ACTION ITEM: Go through the material below and count the lines containing the word "Given". Give that number by itself.

DATA FOR REVIEW:
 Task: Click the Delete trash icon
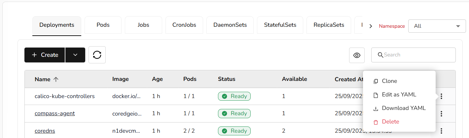(x=376, y=122)
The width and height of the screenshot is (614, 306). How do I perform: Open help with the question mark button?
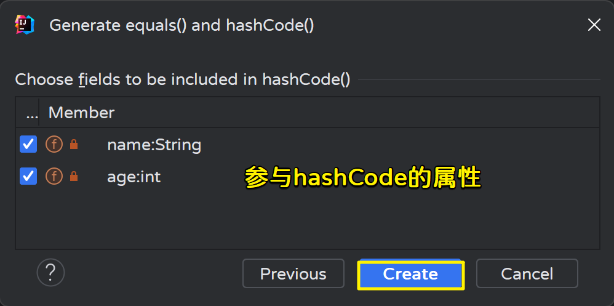[x=50, y=272]
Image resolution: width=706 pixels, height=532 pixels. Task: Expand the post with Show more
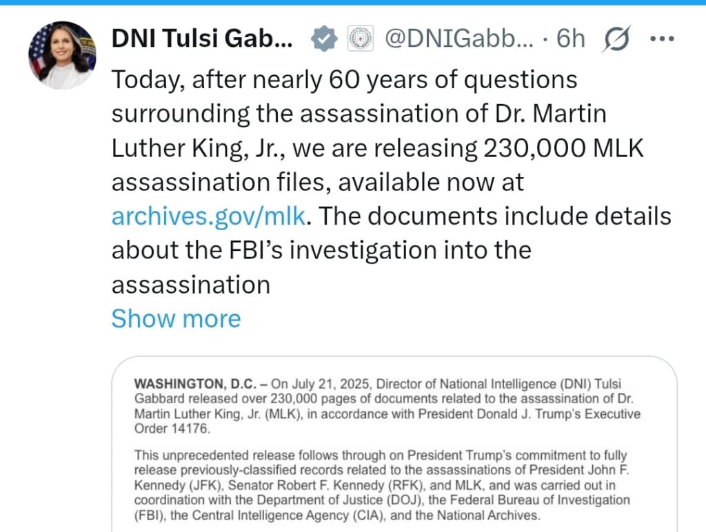tap(176, 318)
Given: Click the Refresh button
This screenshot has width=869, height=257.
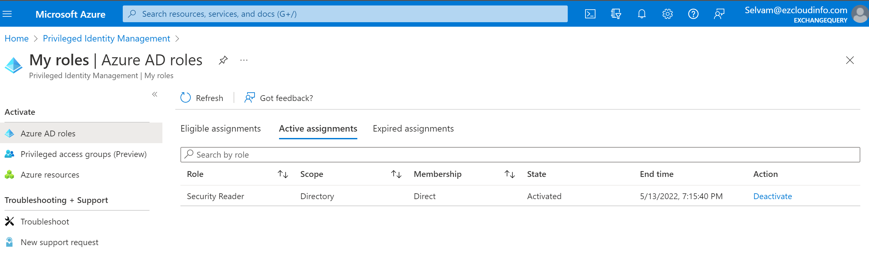Looking at the screenshot, I should (202, 98).
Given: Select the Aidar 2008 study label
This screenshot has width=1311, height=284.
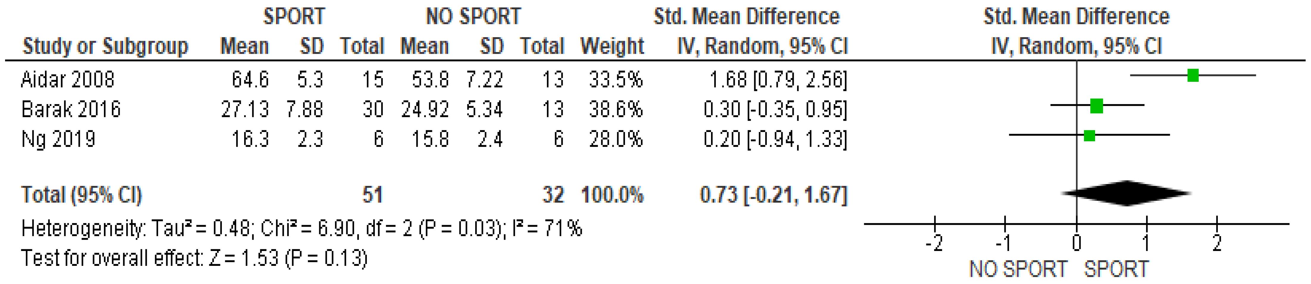Looking at the screenshot, I should 68,80.
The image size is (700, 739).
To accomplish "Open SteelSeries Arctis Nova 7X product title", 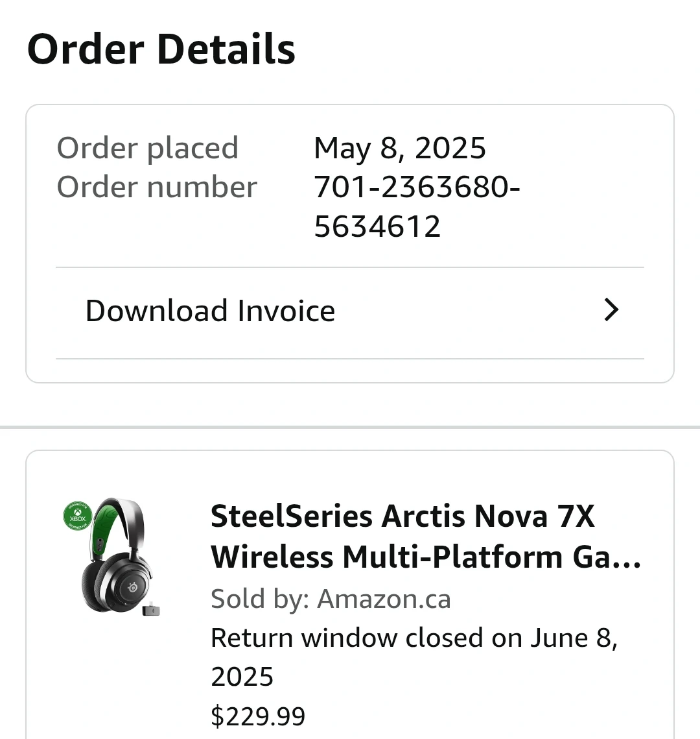I will (402, 517).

SOLUTION TO THE EXERCISE: 2